Le communiqué officiel, signé par le ministre d’État, Ministre de l’Intérieur, de la Sécurité, de la Décentralisation et des Affaires Coutumières, Jacquemain SHABANI LUKOO BIHANGO, et daté du 23 février 2025, informe l’opinion nationale et internationale que, depuis l’occupation de certaines zones de son territoire par l’armée rwandaise et ses supplétifs du M23/AFC, de graves exactions se multiplient en République Démocratique du Congo.
Le gouvernement déplore les exécutions sommaires, les viols, les séquestrations et les recrutements forcés, touchant jeunes, enfants de moins de 18 ans, ainsi que des militaires et des policiers ayant capitulé, qui constituent, selon lui, une violation flagrante des instruments internationaux ratifiés par la RDC.
Le communiqué insiste sur le fait que ces agissements enfreignent plusieurs conventions internationales, telles que la Convention (IV) de la Haye du 18 octobre 1097, la Troisième Convention de Genève du 12 août 1949, le Protocole I additionnel aux Conventions de Genève, ainsi que le Statut de Rome de la Cour Pénale Internationale. Il évoque également la violation des règles coutumières relatives au droit des personnes déplacées et de la Convention de Kampala. Ces infractions, qualifiées de crimes de guerre et de crimes contre l’humanité, se produisent dans un contexte où le Rwanda et ses alliés établissent une administration parallèle dans les territoires occupés, en contradiction avec la Résolution 2773 du Conseil de sécurité des Nations Unies.
Parallèlement, le gouvernement dénonce que les troupes rwandaises continuent de piller les biens étatiques, privés et les ressources naturelles, qui sont ensuite transférés au Rwanda. Face à ces dérives, la RDC s’engage à documenter systématiquement tous les crimes et violations des instruments internationaux, afin de saisir, le moment venu, les instances internationales compétentes.
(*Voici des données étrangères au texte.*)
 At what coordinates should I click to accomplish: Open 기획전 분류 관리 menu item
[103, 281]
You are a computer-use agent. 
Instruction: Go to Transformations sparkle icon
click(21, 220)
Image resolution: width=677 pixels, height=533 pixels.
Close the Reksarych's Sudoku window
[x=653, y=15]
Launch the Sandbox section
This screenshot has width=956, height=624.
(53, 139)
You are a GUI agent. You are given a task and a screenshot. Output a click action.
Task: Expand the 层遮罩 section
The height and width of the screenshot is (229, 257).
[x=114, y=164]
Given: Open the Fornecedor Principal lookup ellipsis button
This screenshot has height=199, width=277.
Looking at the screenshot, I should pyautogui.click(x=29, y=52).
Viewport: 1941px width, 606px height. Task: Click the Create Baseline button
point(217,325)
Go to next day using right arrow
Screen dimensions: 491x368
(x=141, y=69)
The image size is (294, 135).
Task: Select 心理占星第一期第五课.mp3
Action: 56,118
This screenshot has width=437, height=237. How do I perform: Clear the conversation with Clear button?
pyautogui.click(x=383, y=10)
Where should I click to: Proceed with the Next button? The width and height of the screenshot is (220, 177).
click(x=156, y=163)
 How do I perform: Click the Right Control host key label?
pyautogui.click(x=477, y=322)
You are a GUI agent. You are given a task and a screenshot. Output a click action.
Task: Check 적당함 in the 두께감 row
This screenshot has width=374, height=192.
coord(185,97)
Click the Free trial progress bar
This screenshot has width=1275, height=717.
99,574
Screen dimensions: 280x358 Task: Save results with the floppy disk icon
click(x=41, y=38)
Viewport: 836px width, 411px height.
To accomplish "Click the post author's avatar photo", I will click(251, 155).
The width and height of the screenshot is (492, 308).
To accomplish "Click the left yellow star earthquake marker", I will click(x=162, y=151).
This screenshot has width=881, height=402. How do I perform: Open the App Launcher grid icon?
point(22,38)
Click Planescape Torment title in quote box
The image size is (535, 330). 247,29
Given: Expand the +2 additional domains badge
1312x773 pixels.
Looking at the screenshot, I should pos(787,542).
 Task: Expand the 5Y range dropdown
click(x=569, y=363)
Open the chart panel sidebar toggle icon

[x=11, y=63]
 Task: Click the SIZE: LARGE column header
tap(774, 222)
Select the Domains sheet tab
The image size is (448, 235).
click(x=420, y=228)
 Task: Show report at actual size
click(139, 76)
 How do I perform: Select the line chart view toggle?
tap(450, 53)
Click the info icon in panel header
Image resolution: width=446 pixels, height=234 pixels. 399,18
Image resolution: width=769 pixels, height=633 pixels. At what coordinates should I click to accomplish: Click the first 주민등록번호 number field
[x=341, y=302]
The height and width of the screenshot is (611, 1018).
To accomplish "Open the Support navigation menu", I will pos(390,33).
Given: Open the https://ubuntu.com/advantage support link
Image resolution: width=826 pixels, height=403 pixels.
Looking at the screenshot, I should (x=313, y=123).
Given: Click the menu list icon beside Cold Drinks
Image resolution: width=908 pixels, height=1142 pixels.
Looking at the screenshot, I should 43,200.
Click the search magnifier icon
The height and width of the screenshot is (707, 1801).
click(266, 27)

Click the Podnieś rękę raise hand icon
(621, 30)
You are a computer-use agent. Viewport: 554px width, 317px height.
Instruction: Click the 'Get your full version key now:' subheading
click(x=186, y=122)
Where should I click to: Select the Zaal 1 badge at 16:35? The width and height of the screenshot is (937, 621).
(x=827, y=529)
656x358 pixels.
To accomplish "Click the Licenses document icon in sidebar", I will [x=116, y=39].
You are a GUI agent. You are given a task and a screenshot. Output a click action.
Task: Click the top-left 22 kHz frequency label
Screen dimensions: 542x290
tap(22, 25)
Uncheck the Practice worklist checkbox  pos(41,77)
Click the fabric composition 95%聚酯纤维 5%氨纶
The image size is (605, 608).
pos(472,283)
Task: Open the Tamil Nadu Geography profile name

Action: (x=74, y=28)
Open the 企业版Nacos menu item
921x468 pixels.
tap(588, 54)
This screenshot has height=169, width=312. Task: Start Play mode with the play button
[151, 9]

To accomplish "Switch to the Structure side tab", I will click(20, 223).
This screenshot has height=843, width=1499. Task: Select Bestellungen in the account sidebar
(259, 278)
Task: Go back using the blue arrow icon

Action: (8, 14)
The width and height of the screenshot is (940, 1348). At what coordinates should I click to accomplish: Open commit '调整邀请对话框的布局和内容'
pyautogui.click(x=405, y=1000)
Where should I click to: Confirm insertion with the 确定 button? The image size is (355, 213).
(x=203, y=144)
Ce communiqué, émanant d’un ministère déterminé à défendre la souveraineté et l’intégrité du territoire national, s’inscrit dans un contexte de tension accrue en RDC et d’une pression internationale grandissante. Alors que le pays se trouve confronté à une situation sécuritaire et humanitaire dramatique, le message est clair : la communauté internationale ne peut rester passive face aux crimes perpétrés sur le sol congolais.